[Paper] Exposing and Defending Membership Leakage in Vulnerability Prediction Models

Published: 2 months ago (December 9, 2025 at 01:40 AM EST)

4 min read

Source: arXiv

Source: arXiv - 2512.08291v1

Overview

The paper investigates a hidden privacy risk in machine‑learning models that predict software vulnerabilities: membership inference attacks (MIAs) that can reveal whether a particular piece of code was part of the model’s training set. By systematically evaluating several popular neural architectures (LSTM, BiGRU, CodeBERT) and different output signals, the authors show that these models can leak sensitive information. They also introduce a lightweight defense—Noise‑based Membership Inference Defense (NMID)—that dramatically cuts attack success while keeping prediction accuracy intact.

Key Contributions

First comprehensive MIA study for vulnerability‑prediction (VP) models, covering multiple neural architectures and feature combinations.
Empirical evidence that logits and loss values are the most exploitable signals for membership leakage in code‑analysis tasks.
Design of NMID, a simple output‑masking and Gaussian‑noise injection module that can be plugged into any VP model.
Extensive evaluation demonstrating that NMID drops the attack AUC from ~1.0 to < 0.65 with negligible impact on the model’s vulnerability‑detection performance.
Threat‑model articulation for realistic black‑box and gray‑box scenarios where only prediction outputs are observable.

Methodology

Threat Model – The attacker can query a deployed VP model and observe its outputs (e.g., predicted probabilities, logits, loss). No internal weights are required (black‑box), but the attacker may also know the model architecture (gray‑box).
Target Models – Three representative neural VP models were trained on large open‑source repositories:
- LSTM‑based sequence model
- BiGRU‑based sequence model
- CodeBERT (a transformer pre‑trained on source code)
Attack Features – For each query the attacker extracts one or more of the following: raw logits, softmax confidence, loss value, and embedding vectors.
Membership Inference – A binary classifier (typically a shallow MLP) is trained on a shadow dataset to distinguish “member” vs. “non‑member” samples using the extracted features.
Defense (NMID) – Before returning outputs, the VP model passes them through NMID, which:
- Masks the most sensitive dimensions of the output vector, and
- Adds calibrated Gaussian noise (σ tuned to preserve utility).
Evaluation Metrics – Attack success is measured by Area Under the ROC Curve (AUC).
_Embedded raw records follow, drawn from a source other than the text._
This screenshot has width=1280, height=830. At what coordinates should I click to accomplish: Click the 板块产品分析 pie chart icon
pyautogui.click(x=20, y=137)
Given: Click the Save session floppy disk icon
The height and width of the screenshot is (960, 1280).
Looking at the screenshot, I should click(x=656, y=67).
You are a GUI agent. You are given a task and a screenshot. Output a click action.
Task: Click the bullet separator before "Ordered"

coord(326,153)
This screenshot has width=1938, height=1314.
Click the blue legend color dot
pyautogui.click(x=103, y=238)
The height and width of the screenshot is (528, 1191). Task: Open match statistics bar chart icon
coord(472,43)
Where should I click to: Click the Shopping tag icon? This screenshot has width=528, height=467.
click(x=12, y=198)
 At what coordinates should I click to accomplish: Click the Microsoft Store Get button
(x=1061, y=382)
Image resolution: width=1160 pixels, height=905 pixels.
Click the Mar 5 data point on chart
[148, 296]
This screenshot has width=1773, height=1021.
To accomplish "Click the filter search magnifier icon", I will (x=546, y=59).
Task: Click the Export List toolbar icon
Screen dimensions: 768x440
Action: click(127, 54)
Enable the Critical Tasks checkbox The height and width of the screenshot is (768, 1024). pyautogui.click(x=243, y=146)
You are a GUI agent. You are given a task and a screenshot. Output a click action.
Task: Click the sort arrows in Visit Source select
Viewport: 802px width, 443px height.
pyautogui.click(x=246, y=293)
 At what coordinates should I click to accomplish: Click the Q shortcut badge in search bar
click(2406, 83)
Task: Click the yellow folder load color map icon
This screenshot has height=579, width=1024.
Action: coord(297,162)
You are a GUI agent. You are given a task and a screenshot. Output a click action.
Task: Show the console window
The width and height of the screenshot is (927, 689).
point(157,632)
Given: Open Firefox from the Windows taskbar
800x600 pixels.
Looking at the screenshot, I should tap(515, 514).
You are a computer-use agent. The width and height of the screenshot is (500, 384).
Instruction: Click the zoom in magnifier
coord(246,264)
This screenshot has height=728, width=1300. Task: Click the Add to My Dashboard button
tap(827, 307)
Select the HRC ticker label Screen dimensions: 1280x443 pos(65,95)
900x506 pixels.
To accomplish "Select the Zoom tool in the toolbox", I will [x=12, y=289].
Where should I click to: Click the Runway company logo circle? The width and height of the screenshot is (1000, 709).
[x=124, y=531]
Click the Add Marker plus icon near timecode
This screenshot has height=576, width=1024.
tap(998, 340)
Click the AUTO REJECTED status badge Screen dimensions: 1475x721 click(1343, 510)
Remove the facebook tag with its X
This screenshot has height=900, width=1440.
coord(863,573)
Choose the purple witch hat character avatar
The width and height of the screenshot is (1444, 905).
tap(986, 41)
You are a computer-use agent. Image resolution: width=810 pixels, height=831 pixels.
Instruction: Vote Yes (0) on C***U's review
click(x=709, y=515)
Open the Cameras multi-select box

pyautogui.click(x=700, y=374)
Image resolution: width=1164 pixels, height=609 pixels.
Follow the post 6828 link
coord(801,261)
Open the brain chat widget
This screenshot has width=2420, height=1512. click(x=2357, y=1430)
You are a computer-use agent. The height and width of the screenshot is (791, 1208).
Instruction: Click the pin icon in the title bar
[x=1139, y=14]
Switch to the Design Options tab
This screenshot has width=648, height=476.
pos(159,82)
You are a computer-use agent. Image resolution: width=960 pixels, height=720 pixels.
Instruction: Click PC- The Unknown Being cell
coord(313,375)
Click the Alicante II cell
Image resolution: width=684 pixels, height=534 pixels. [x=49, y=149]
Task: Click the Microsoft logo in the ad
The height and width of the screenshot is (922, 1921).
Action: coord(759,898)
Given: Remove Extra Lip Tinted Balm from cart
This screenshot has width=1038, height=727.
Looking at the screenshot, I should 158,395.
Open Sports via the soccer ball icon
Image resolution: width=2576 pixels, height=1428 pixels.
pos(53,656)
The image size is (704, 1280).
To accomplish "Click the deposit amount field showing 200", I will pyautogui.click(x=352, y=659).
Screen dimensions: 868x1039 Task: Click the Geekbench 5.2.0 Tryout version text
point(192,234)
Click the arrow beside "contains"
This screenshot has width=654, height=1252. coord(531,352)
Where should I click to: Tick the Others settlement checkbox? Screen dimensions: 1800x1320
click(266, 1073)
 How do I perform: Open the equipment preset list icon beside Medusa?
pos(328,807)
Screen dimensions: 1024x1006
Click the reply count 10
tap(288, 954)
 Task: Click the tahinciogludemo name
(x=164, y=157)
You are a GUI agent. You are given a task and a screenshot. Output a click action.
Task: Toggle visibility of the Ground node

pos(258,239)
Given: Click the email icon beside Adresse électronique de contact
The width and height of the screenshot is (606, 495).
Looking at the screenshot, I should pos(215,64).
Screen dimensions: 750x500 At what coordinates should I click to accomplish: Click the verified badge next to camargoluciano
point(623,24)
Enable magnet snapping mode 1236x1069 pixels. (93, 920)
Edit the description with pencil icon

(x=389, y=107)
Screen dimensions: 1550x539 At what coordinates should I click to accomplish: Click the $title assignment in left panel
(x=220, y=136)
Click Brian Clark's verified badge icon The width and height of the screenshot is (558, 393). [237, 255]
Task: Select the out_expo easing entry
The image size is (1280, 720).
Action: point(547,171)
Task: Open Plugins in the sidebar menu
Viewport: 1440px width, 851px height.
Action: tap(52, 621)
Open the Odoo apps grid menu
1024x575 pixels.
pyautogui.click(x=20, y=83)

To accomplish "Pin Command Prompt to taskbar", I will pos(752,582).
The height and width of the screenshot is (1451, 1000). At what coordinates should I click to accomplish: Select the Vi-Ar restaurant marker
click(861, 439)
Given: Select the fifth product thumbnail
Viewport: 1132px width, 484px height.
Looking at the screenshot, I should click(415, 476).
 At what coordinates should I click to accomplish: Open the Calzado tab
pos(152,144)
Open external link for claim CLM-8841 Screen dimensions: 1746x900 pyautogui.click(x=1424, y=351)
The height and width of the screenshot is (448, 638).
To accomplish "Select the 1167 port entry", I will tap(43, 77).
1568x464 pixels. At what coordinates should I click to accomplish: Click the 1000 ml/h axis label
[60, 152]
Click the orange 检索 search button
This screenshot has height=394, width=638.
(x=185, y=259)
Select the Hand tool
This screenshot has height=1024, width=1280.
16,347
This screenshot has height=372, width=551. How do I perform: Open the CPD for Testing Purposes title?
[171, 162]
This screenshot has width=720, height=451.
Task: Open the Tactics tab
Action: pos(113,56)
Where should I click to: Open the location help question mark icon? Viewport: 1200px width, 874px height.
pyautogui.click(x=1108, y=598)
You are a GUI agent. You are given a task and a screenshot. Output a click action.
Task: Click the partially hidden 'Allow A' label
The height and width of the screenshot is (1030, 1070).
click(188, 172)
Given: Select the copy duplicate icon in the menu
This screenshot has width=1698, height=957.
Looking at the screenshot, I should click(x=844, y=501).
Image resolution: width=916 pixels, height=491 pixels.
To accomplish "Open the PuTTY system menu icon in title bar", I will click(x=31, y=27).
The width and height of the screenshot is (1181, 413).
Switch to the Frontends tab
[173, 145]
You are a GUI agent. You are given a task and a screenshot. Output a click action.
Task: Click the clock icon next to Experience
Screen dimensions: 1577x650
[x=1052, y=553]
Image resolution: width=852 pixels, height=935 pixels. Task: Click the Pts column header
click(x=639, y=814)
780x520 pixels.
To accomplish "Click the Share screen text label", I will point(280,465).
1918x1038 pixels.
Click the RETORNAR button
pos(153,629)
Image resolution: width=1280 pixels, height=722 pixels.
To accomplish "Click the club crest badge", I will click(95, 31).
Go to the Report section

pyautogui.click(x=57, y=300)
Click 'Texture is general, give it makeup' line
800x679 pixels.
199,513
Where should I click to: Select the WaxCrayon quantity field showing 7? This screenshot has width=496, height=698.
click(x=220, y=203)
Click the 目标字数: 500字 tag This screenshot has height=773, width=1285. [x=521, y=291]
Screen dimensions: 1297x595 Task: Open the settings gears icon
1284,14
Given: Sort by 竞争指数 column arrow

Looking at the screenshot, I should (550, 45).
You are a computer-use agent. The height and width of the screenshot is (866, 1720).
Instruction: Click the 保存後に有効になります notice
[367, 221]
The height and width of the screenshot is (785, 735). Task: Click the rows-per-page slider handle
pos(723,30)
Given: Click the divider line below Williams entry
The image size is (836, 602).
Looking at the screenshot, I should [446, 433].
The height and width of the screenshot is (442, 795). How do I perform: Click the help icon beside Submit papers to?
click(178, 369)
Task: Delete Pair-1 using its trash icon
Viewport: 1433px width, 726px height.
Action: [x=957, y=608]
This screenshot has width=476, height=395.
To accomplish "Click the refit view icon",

Model utility is measured by standard VP metrics (Precision, Recall, F1‑score).

Results & Findings

Model	Feature Used	Attack AUC (no defense)
LSTM	Logits	0.98
BiGRU	Loss	0.97
CodeBERT	Logits	0.99

Logits and loss consistently yielded the highest AUC, confirming they leak the most membership information.
Embedding‑only attacks performed poorly (AUC ≈ 0.55), indicating raw representations are less exploitable.
NMID Effectiveness – After applying NMID (σ = 0.2), attack AUC dropped to 0.62–0.66 across all models, while VP performance degraded by < 2 % in F1‑score.
Utility‑Privacy Trade‑off – Increasing noise further reduces AUC but begins to hurt detection accuracy; the authors identify a sweet spot around σ = 0.2–0.3 for most settings.

Practical Implications

Security‑tool vendors should treat model outputs (especially logits and loss) as potentially sensitive and consider masking or noise injection before exposing them via APIs.
CI/CD pipelines that automatically run VP models on proprietary code can now do so with reduced risk of leaking which code fragments were used for training.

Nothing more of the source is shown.